— begin Selected excerpt —

To describe how climate change might affect insured and uninsured
losses, we reviewed and summarized key scientific assessments by
reputable international and national research organizations, including
the IPCC, NAS, and the multi-federal agency Climate Change Science
Program (CCSP). To determine the extent of insured losses, we analyzed
key data from 1980 through 2005 from the insurance industry and federal
agencies. Comparable data on 2006 losses were not available at the time
we completed work on our report. To determine what federal and private
insurers are doing to prepare for potential increases in losses, we
interviewed agency officials and a subset of the largest insurers and
reinsurers operating within the United States. We also interviewed
officials from catastrophe modeling firms, insurance industry
associations, the National Association of Insurance
Commissioners,[Footnote 4] and universities to provide additional
context for respondents' statements. In addition, we reviewed key
reports and publications from federal agencies, insurance experts, and
selected insurance companies. We performed our work in accordance with
generally accepted government auditing standards.
Summary:
Assessments by key governmental scientific bodies have found that the
effects of climate change on weather-related events could be
substantial. IPCC projections, endorsed by NAS and CCSP, expect warmer
surface temperatures to increase the frequency and severity of damaging
weather-related events (such as flooding or drought), although the
timing, magnitude, and duration of these changes are as yet
undetermined. Further research on the relationship between increasing
temperatures and weather events is ongoing. Of particular note, the
IPCC is in the process of releasing its Fourth Assessment Report of the
state of climate science throughout 2007, and CCSP has undertaken an
assessment of the potential changes specific to North America in a
report scheduled for release in 2008.
Taken together, private and federal insurers paid more than $320
billion in claims on weather-related losses from 1980 through 2005. In
constant 2005 dollars, private insurers paid the largest part of this
total, $243.5 billion (about 76 percent); followed by federal crop
insurance, $43.6 billion (about 14 percent); and federal flood
insurance, $34.1 billion (about 11 percent). Claims varied
significantly from year to year--largely due to the incidence and
effects of extreme weather events such as hurricanes and droughts--but
generally increased during this period. The growth in population in
hazard-prone areas, and resulting real estate development and
increasing real estate values, have increased federal and private
insurers' total coverage and have helped to explain the increase in
losses.
While both major private and federal insurers are exposed to increases
in the frequency or severity of weather-related events associated with
climate change, the two sectors are responding in different ways. Many
major private insurers are incorporating elements of climate change
into their annual and strategic risk management practices to reduce
their exposure to catastrophic risk--that is, their vulnerability to
extreme weather-related events and the associated financial losses. One
consequence is that they are transferring some of their exposure to
policyholders and to the public sector. Federal insurance programs, on
the other hand, have seen their exposure grow significantly--NFIP's
total coverage has quadrupled from 1980 to 2005, nearing $1 trillion,
and program expansion has increased FCIC's total coverage nearly 26-
fold to $44 billion. These escalating exposures to catastrophic weather
events are putting the federal government at increased financial risk,
but federal insurers have done little to develop and disseminate the
kind of information they, and other key decision-makers such as the
Congress, need to understand their programs' long-term exposure to the
increased financial risks associated with climate change.

— end Selected excerpt —

Stated task 1
In the excerpt on climate change and insurance losses, how much did private insurers pay in weather-related claims from 1980 through 2005, in constant 2005 dollars?
Stated task 2
List every group the excerpt on climate change and insurance losses says was interviewed.
Stated task 3
Carry on the excerpt on climate change and insurance losses from the point where it stops.

— begin Data excerpt —

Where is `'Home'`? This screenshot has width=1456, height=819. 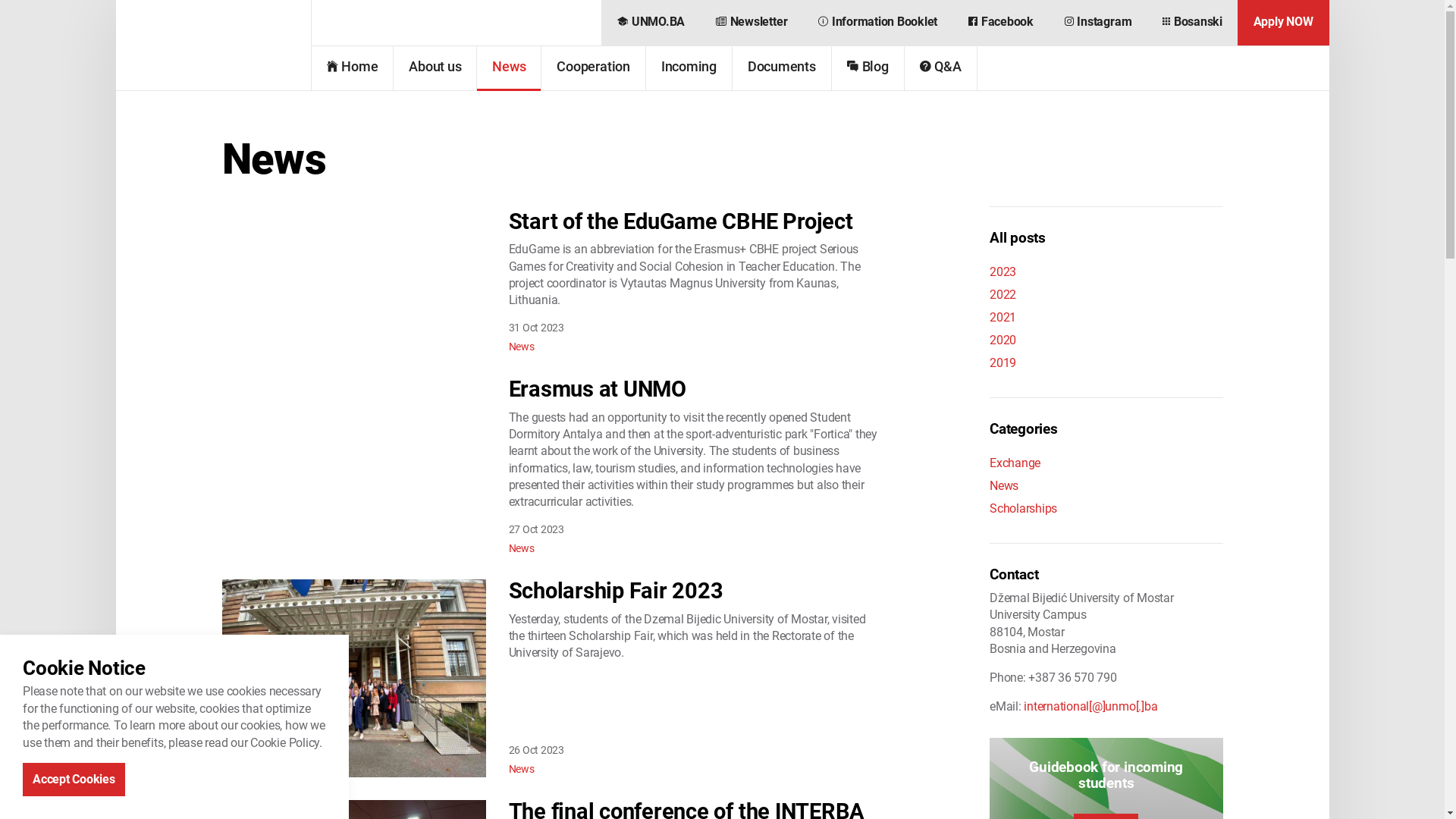
'Home' is located at coordinates (351, 67).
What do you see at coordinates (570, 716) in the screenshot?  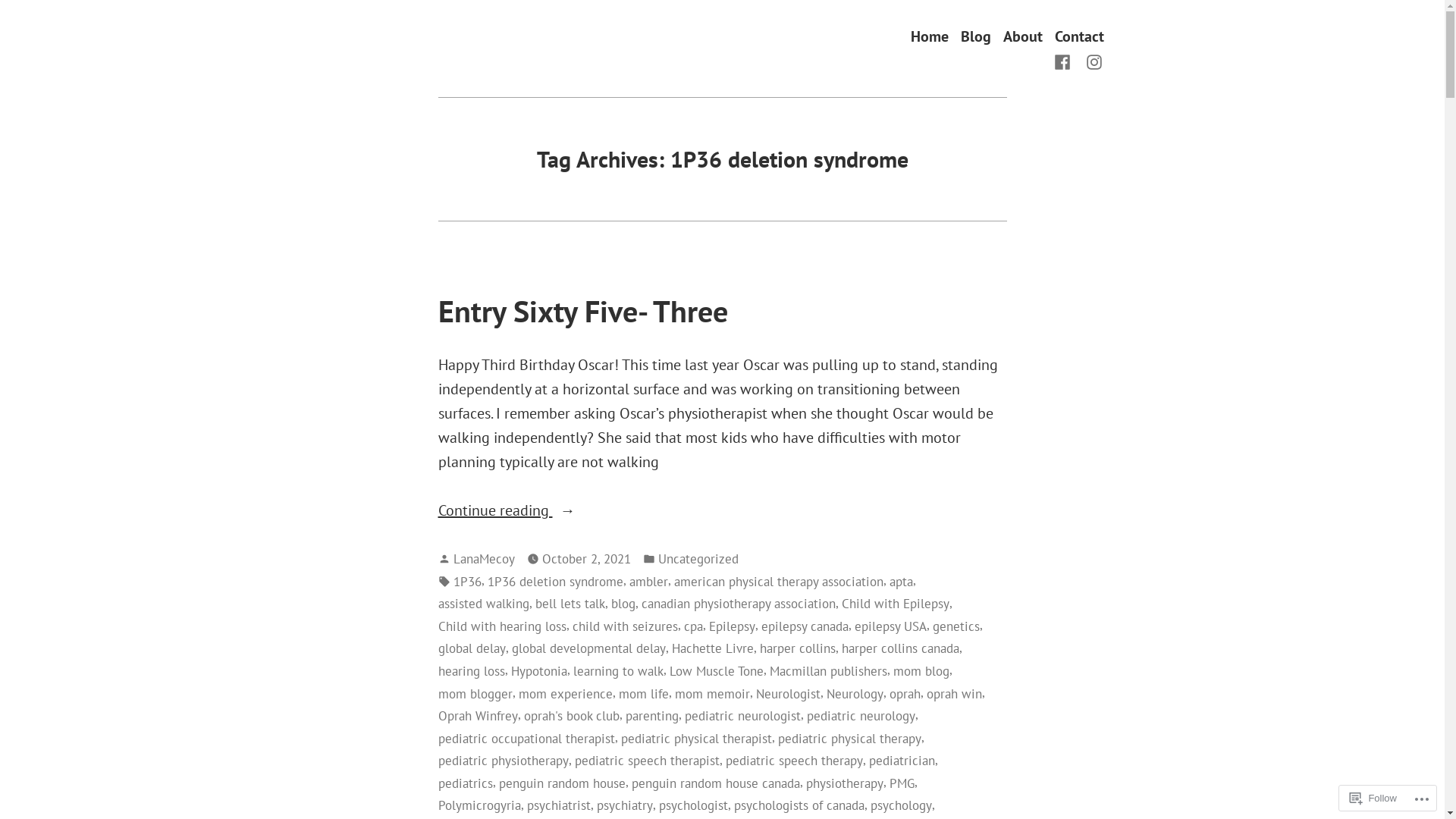 I see `'oprah's book club'` at bounding box center [570, 716].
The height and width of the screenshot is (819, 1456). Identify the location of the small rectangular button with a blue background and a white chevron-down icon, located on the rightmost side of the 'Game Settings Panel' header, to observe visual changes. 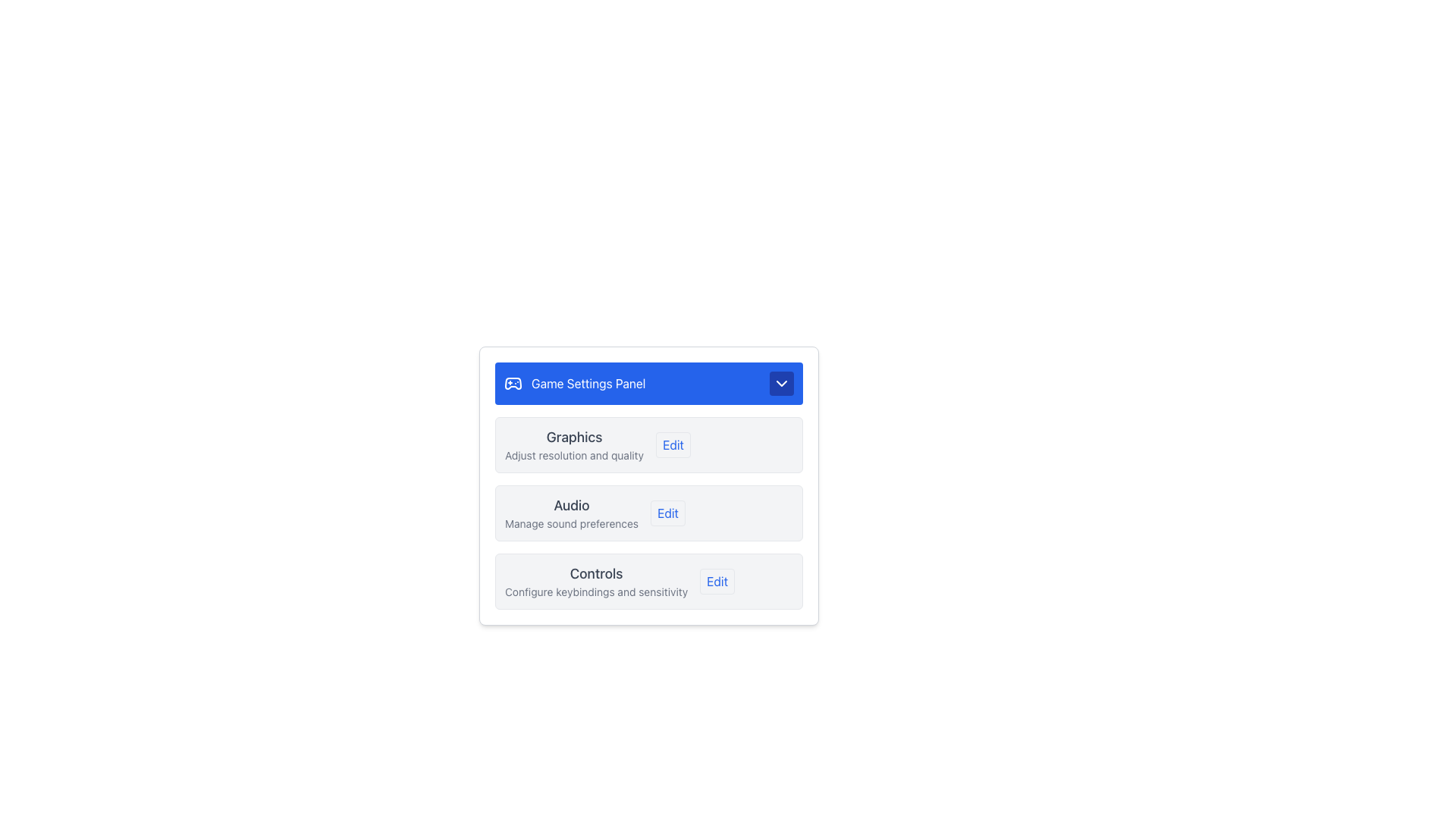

— end Data excerpt —

Right answer 1
$243.5 billion, about 76 percent of the total.

Right answer 2
- Agency officials
- A subset of the largest insurers and reinsurers operating within the United States
- Catastrophe modeling firms
- Insurance industry associations
- The National Association of Insurance Commissioners
- Universities

Right answer 3
While we acknowledge that the mandate and operating environment of the
major federal insurance programs is different from that of the private
sector, we believe that better information about the federal
government's exposure to potential changes in weather-related risk
would help the Congress identify and manage this emerging high-risk
area--one that potentially has significant implications for the
nation's growing fiscal imbalance. Accordingly, our recently released
report recommends that the Departments of Agriculture (USDA) and
Homeland Security (DHS) assess the potential long-term fiscal
implications of climate change for the FCIC and NFIP, respectively, and
report their findings to the Congress. During the April 19 hearing,
Senators Lieberman and Collins both requested that USDA and DHS notify
the Committee of how they plan to implement this recommendation, and
offered some guidance on the agencies' approaches in conducting such an
assessment.
In commenting on a draft of this report, both USDA and DHS agreed with
our recommendation, although USDA took issue with several points made
in the report. The Department of Commerce neither agreed nor disagreed
with the report's findings, but instead commented on the presentation
of several issues in the draft and offered technical comments which we
incorporated into this report as appropriate. The Department of Energy
elected not to provide comments on the draft.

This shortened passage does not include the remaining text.